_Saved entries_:
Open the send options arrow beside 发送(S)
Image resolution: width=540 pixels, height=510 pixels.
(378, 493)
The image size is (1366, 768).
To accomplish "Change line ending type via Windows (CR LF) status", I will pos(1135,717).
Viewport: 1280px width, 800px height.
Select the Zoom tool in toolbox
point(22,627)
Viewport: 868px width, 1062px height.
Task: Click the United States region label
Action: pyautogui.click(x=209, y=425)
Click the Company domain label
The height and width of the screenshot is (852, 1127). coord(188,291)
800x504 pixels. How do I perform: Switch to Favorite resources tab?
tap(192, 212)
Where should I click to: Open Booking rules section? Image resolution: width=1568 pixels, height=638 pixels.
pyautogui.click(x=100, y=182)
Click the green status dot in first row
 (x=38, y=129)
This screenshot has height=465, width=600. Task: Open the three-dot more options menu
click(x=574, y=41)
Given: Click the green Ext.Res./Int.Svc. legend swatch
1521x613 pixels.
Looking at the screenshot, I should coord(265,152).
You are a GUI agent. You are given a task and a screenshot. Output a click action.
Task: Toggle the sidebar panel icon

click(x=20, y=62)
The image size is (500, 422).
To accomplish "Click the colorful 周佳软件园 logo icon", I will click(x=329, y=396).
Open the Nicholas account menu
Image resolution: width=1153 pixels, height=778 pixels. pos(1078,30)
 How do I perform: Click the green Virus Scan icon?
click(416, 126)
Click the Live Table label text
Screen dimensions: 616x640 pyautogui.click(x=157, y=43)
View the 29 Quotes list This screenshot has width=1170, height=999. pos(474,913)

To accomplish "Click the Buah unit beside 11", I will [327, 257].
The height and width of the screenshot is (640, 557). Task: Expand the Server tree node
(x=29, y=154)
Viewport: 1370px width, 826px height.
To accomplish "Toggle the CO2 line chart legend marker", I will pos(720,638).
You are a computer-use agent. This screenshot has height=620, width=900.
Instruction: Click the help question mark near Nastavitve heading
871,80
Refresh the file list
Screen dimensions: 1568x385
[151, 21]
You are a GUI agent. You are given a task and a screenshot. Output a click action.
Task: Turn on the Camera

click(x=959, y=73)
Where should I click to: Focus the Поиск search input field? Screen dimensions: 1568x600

_What is required_: Could you reproduce every entry above exactly as written?

_Output_:
Open the send options arrow beside 发送(S)
Image resolution: width=540 pixels, height=510 pixels.
(378, 493)
The image size is (1366, 768).
To accomplish "Change line ending type via Windows (CR LF) status", I will pos(1135,717).
Viewport: 1280px width, 800px height.
Select the Zoom tool in toolbox
point(22,627)
Viewport: 868px width, 1062px height.
Task: Click the United States region label
Action: pyautogui.click(x=209, y=425)
Click the Company domain label
The height and width of the screenshot is (852, 1127). coord(188,291)
800x504 pixels. How do I perform: Switch to Favorite resources tab?
tap(192, 212)
Where should I click to: Open Booking rules section? Image resolution: width=1568 pixels, height=638 pixels.
pyautogui.click(x=100, y=182)
Click the green status dot in first row
 (x=38, y=129)
This screenshot has height=465, width=600. Task: Open the three-dot more options menu
click(x=574, y=41)
Given: Click the green Ext.Res./Int.Svc. legend swatch
1521x613 pixels.
Looking at the screenshot, I should coord(265,152).
You are a GUI agent. You are given a task and a screenshot. Output a click action.
Task: Toggle the sidebar panel icon

click(x=20, y=62)
The image size is (500, 422).
To accomplish "Click the colorful 周佳软件园 logo icon", I will click(x=329, y=396).
Open the Nicholas account menu
Image resolution: width=1153 pixels, height=778 pixels. pos(1078,30)
 How do I perform: Click the green Virus Scan icon?
click(416, 126)
Click the Live Table label text
Screen dimensions: 616x640 pyautogui.click(x=157, y=43)
View the 29 Quotes list This screenshot has width=1170, height=999. pos(474,913)

To accomplish "Click the Buah unit beside 11", I will [327, 257].
The height and width of the screenshot is (640, 557). Task: Expand the Server tree node
(x=29, y=154)
Viewport: 1370px width, 826px height.
To accomplish "Toggle the CO2 line chart legend marker", I will pos(720,638).
You are a computer-use agent. This screenshot has height=620, width=900.
Instruction: Click the help question mark near Nastavitve heading
871,80
Refresh the file list
Screen dimensions: 1568x385
[151, 21]
You are a GUI agent. You are given a task and a screenshot. Output a click action.
Task: Turn on the Camera

click(x=959, y=73)
Where should I click to: Focus the Поиск search input field? Screen dimensions: 1568x600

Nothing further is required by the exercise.